Inquiétude et doute. Le climat n'est pas serein autour de la future loi de programmation militaire (LPM) 2014-2019, dont le texte doit être voté au cours de la session d'automne par les députés. Au-delà de tout clivage politique, les parlementaires montent au créneau afin que le gouvernement respecte ses engagements budgétaires en faveur de la défense. La nouvelle LPM prévoit une enveloppe de 179,2 milliards d'euros sur six ans.
«La pression qu'on avait mise pour les arbitrages du président de la République, on va la maintenir», a déclaré mardi Patricia Adam, présidente PS de la commission défense de l'Assemblée nationale. Les parlementaires veulent des garanties car ils sont échaudés: aucune LPM n'a jamais été exécutée à 100 %. «À chaque LPM, on perd une année budgétaire», résume Patricia Adam. Or, aux yeux des parlementaires, plusieurs volets de la LPM 2014-2019 sont aléatoires et, au premier chef, le montant des recettes exceptionnelles chiffrées à 6,1 milliards d'euros. Pour Jean-Louis Carrère, président de la commission défense du Sénat, il faut «obtenir une sécurisation de ces recettes exceptionnelles», car, sans elles, le gouvernement ne peut réussir la LPM 2014-2019. Or la vente des fréquences (bandes des 700 mégahertz) serait déjà décalée à 2016, en raison notamment de la durée des appels d'offres, selon la Lettre A.
Avertissement à Bercy
Également inquiets, les sept grands patrons de la défense français ont décidé de parler d'une seule voix en publiant une tribune commune dans Le Monde le week-end dernier. Ils alertent le gouvernement sur les conséquences d'un non-respect des engagements de la LPM, en particulier un «décrochage irréversible» de la France, de son armée et de son industrie. Cela, assorti de lourdes conséquences sur l'emploi. L'équipement des armées, qui représente 16 milliards d'euros par an, est vital pour les 165.000 salariés de la filière armement et plus de 4000 PME. «C'est un avertissement lancé à Bercy plus qu'au ministre de la Défense», souligne-t-on.

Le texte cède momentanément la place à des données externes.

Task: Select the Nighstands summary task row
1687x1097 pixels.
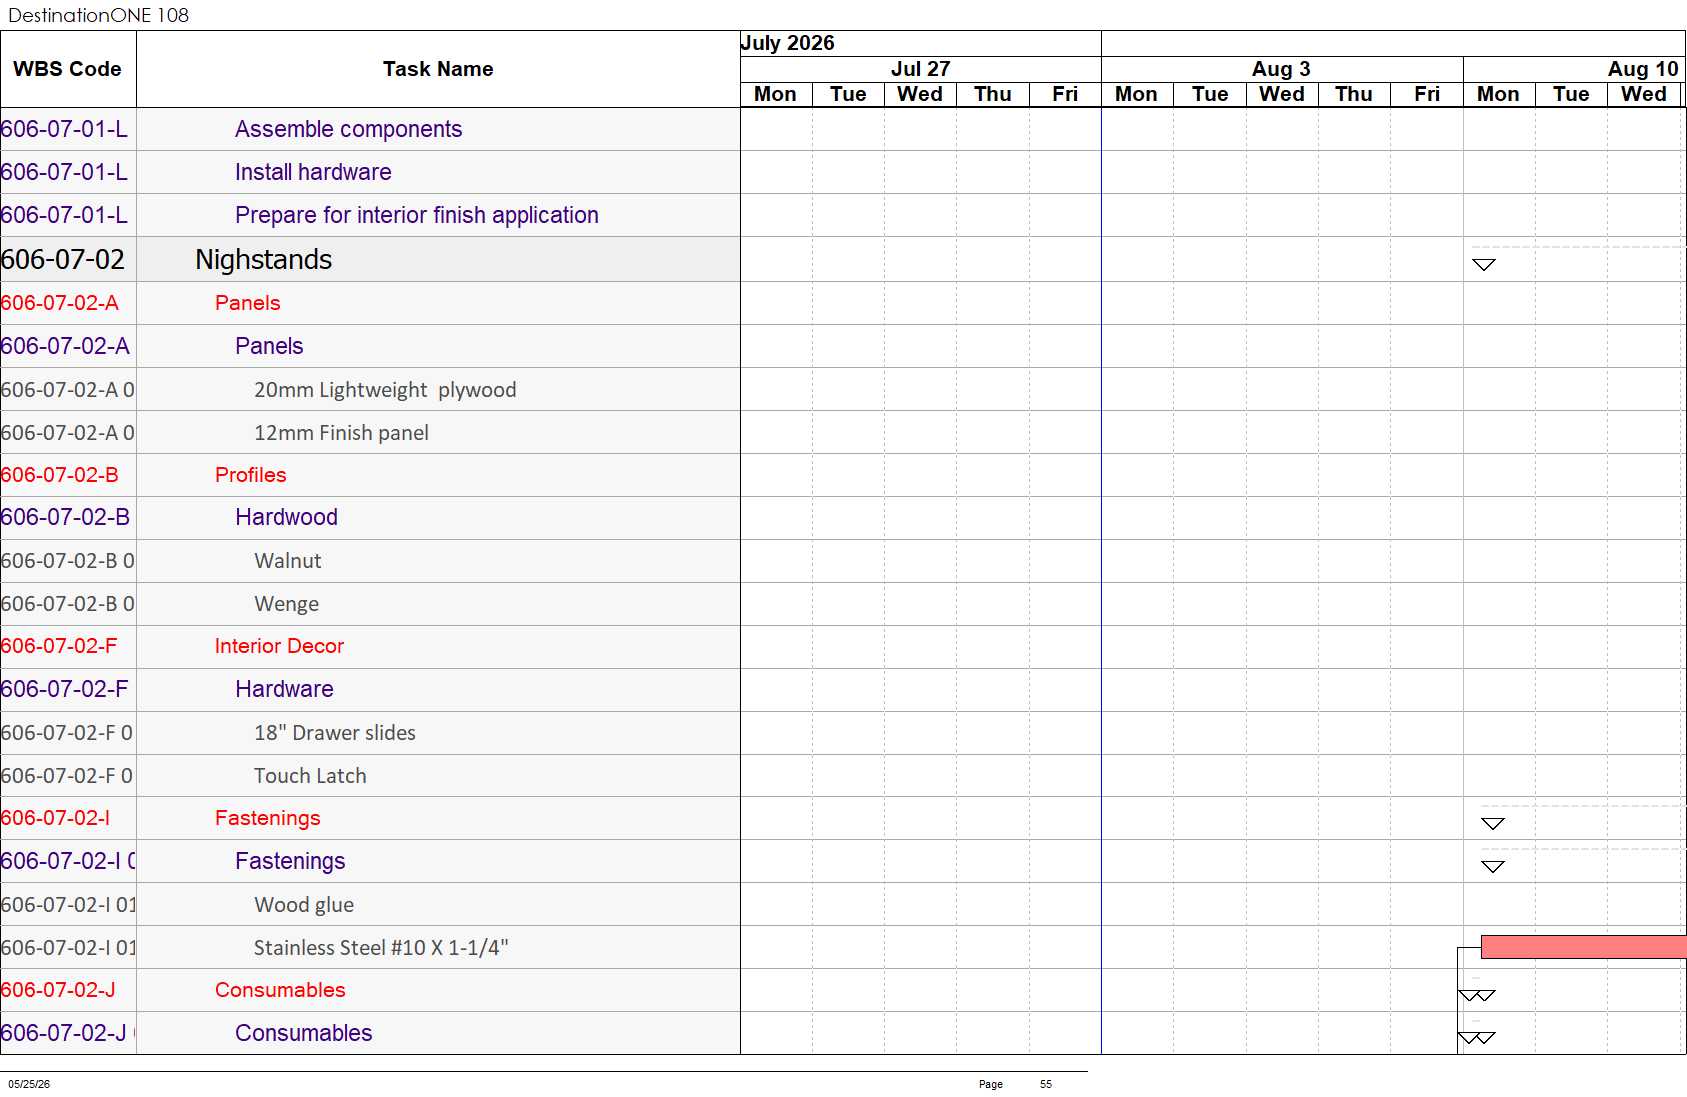Action: tap(370, 259)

Jean-Yves Le Drian était très attendu à l'université d'été de la Défense qui s'est achevée mardi à Pau. «Je veux sortir du déni de réalité (…) par le choix de ressources adaptées et raisonnables (…) et les différents mécanismes de sauvegarde qui viennent garantir la sincérité de cette programmation», a-t-il déclaré. Le ministre a en effet inscrit une clause de révision de la LPM fin 2015. Il s'agit de faire un point d'étape sur son exécution, notamment en termes de contrats export et de recettes exceptionnelles.

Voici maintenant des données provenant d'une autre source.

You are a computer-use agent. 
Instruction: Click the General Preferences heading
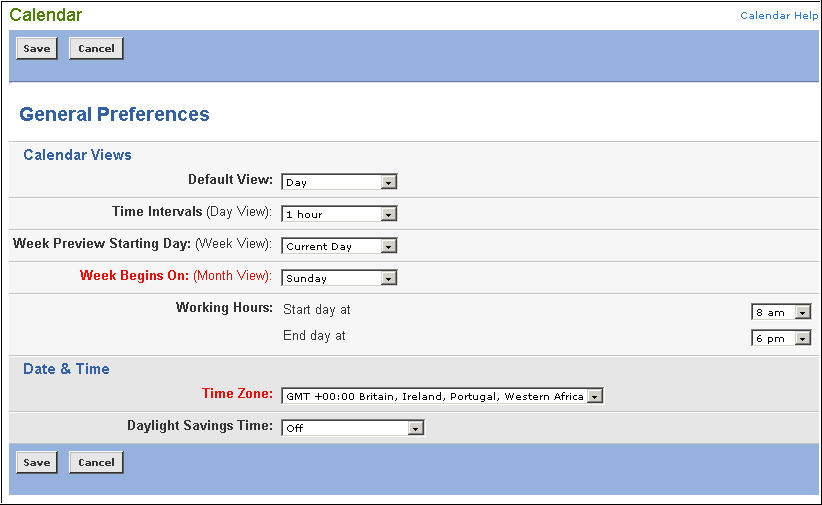pos(114,114)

Malgré cette mise au point, les industriels restent circonspects. Ils redoutent aussi les conséquences des réductions de cibles et des décalages de livraisons qui affecteront tous les programmes. «Nous devrons ralentir le rythme de production en tâchant de préserver notre outil industriel et nos emplois. Les premiers à en faire les frais seront nos sous-traitants. Idem pour les bureaux d'études», lâche un industriel. «Ce sera difficile dans certains bassins d'emplois», ajoute-t-on. Certaines négociations avec la Direction générale de l'armement (DGA) arrivent à leur terme. Chez DCNS par exemple, on s'attend à ce que le décalage de quelques mois de la livraison du premier des six sous-marins Barracuda (programme signé en 2007), prévue en 2017 à l'origine, entraîne un glissement de la construction de chaque bâtiment à Cherbourg et donc un écart de livraison plus important en bout de programme.